Stored items
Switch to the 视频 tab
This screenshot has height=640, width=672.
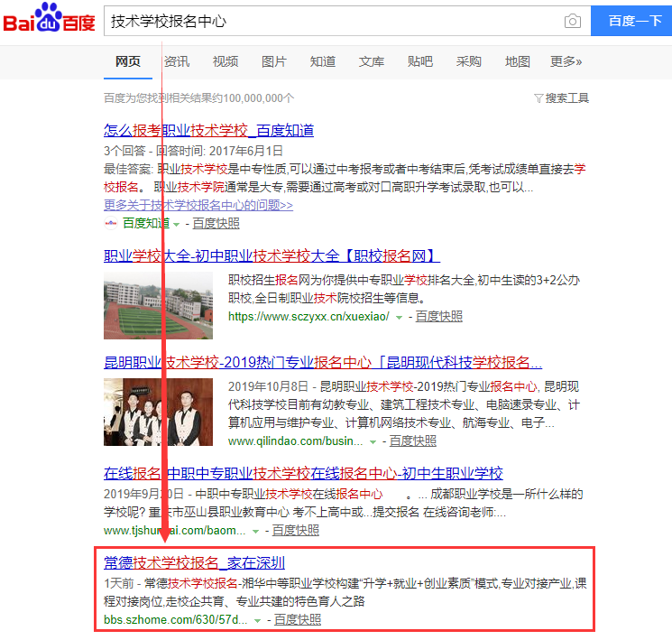point(226,61)
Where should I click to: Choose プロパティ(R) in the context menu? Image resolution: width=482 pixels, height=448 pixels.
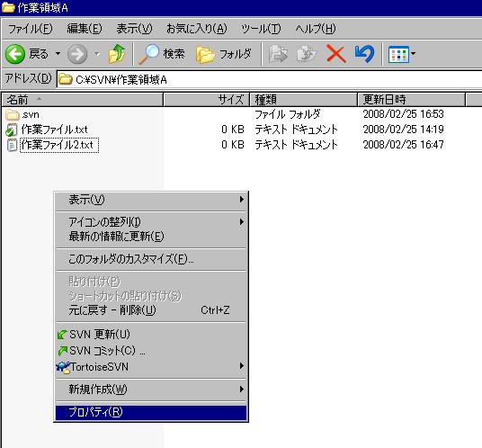(151, 412)
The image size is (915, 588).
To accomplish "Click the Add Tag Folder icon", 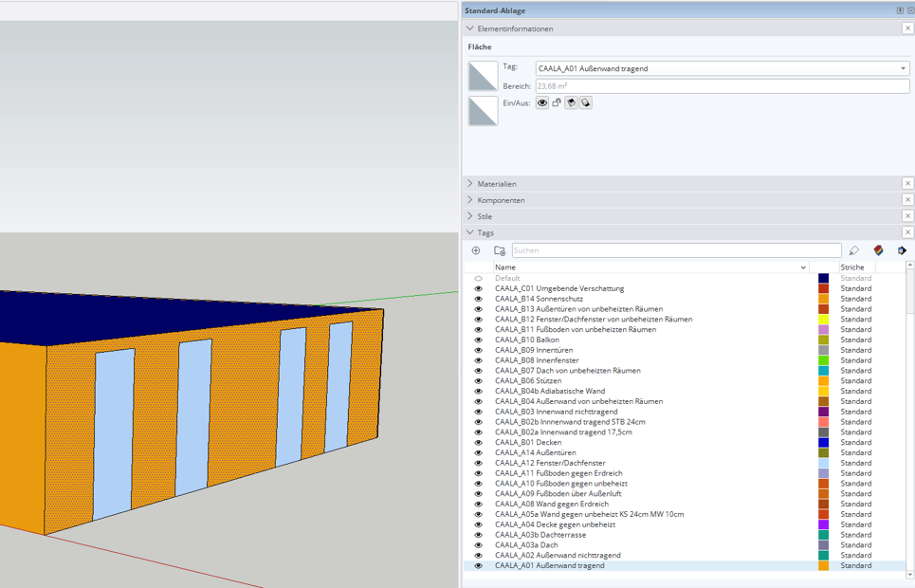I will click(500, 250).
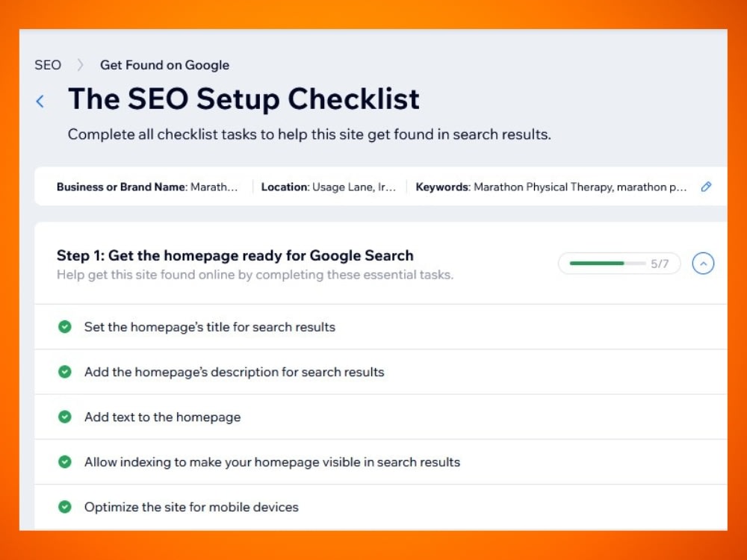Click the green check for homepage title task
Image resolution: width=747 pixels, height=560 pixels.
(x=65, y=327)
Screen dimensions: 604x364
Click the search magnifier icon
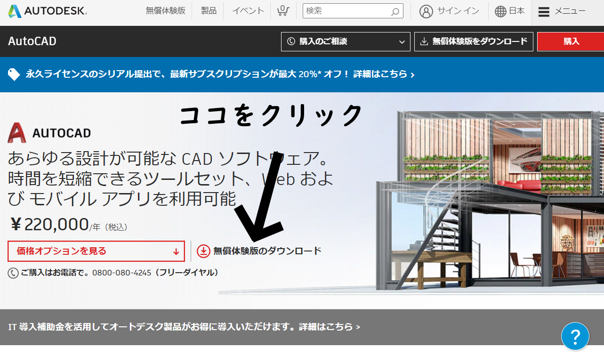[x=395, y=11]
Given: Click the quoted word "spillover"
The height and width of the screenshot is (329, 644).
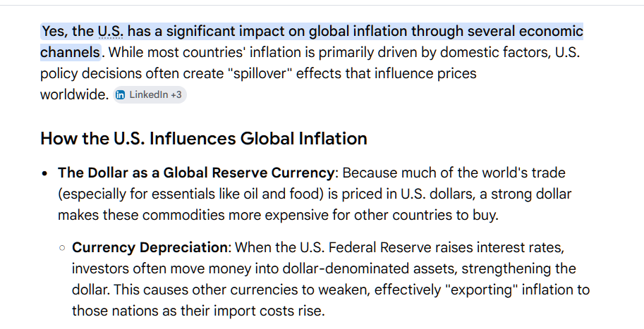Looking at the screenshot, I should point(260,73).
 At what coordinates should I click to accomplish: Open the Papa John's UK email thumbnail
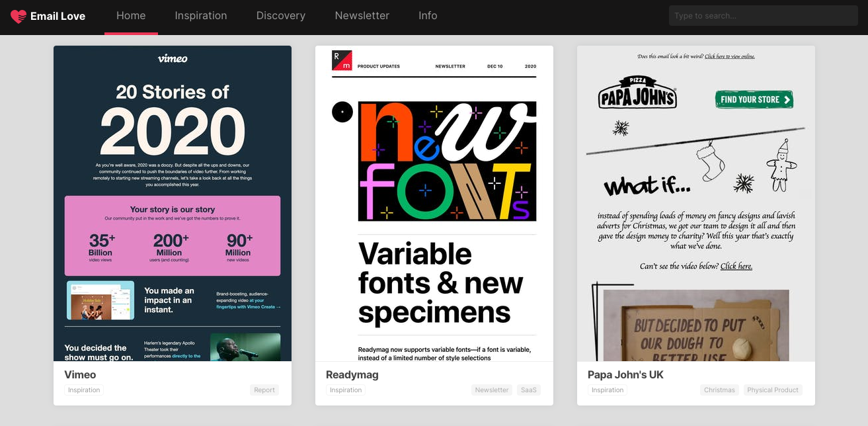point(696,203)

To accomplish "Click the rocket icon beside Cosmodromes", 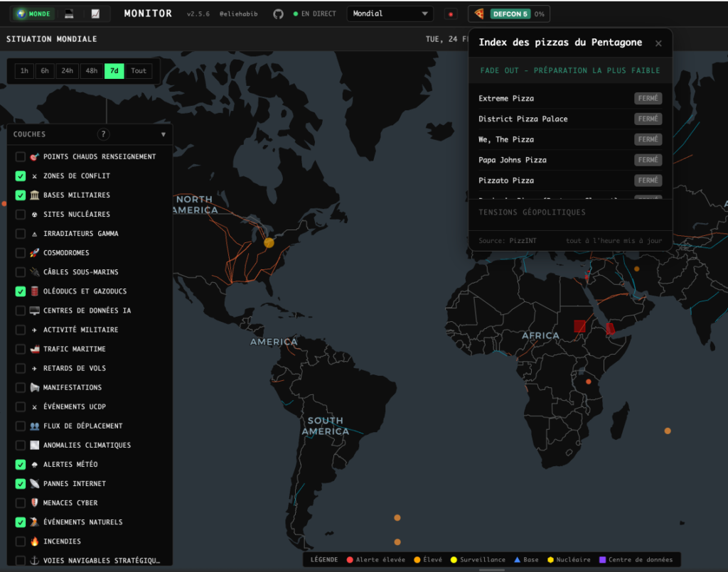I will click(34, 253).
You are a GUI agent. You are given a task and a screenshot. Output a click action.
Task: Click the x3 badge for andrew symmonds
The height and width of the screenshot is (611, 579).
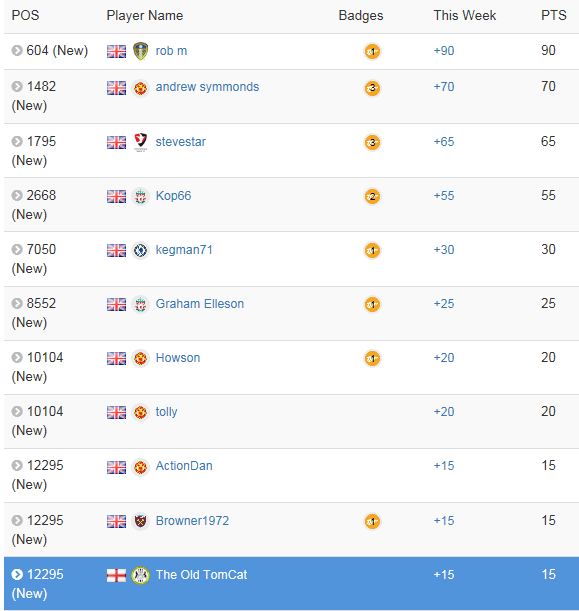tap(372, 88)
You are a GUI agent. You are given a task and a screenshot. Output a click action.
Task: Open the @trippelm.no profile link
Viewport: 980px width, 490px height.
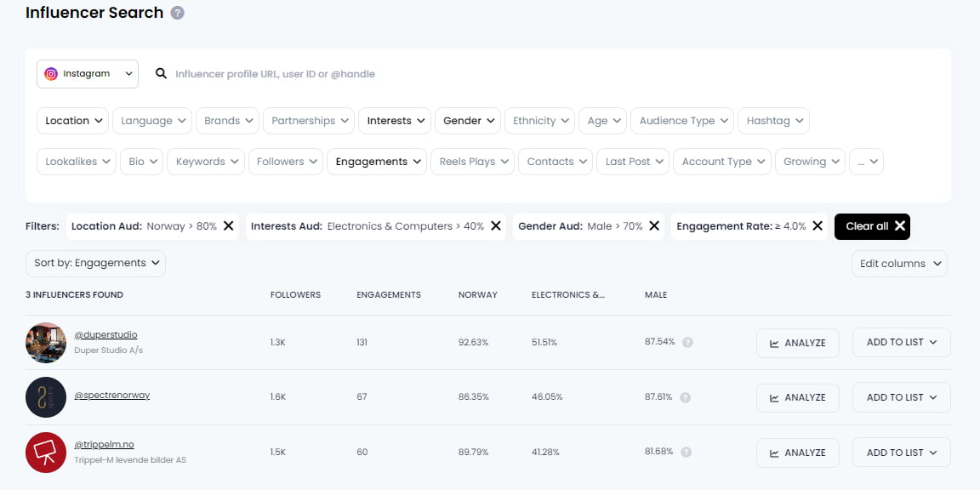pyautogui.click(x=105, y=444)
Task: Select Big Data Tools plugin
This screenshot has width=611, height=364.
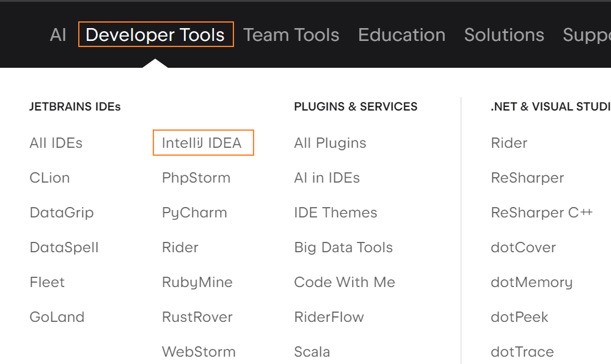Action: click(343, 247)
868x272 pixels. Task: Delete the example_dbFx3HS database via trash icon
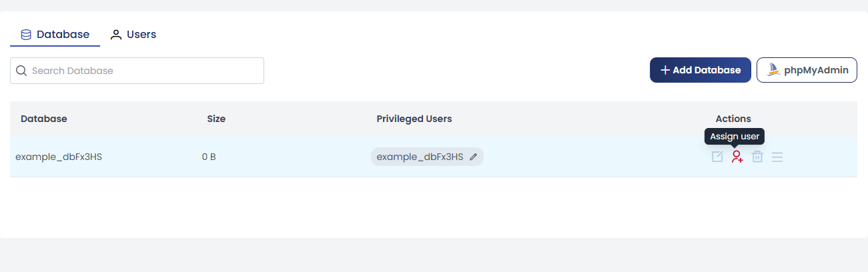click(757, 157)
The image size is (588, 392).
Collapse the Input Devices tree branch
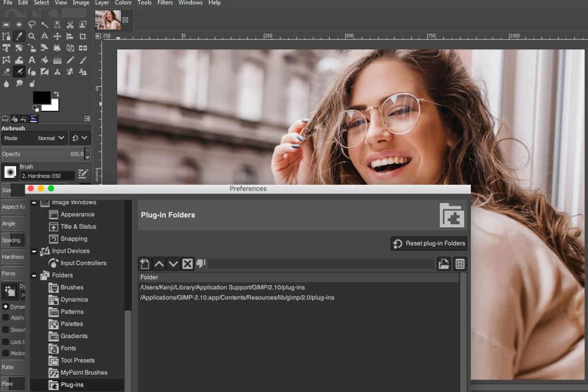pos(34,251)
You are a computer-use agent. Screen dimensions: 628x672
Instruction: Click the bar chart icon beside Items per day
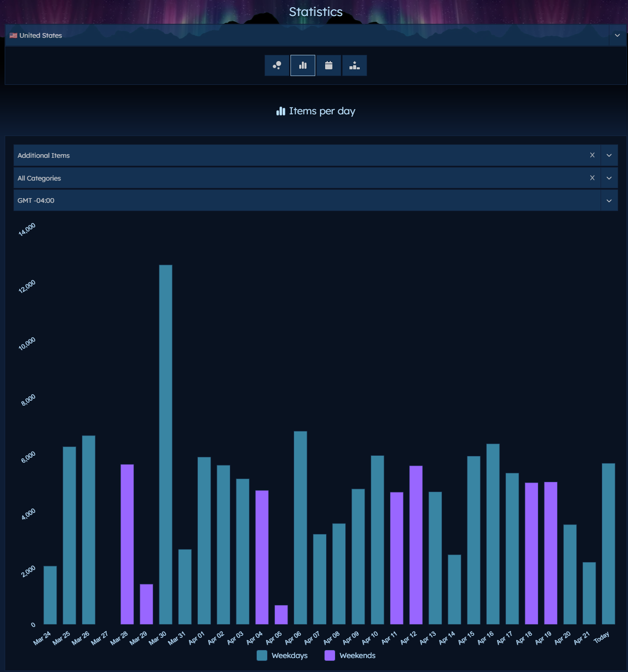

*WHAT IS BEING ASKED*
Exactly as they appear, please return only the lines from the first line of the records through the line containing "The image size is (915, 588).", both included, leaving out all pictures.

*RESPONSE AREA*
Switch to the 视频 tab
This screenshot has height=640, width=672.
point(226,61)
Where should I click to: Choose プロパティ(R) in the context menu? Image resolution: width=482 pixels, height=448 pixels.
(151, 412)
The image size is (915, 588).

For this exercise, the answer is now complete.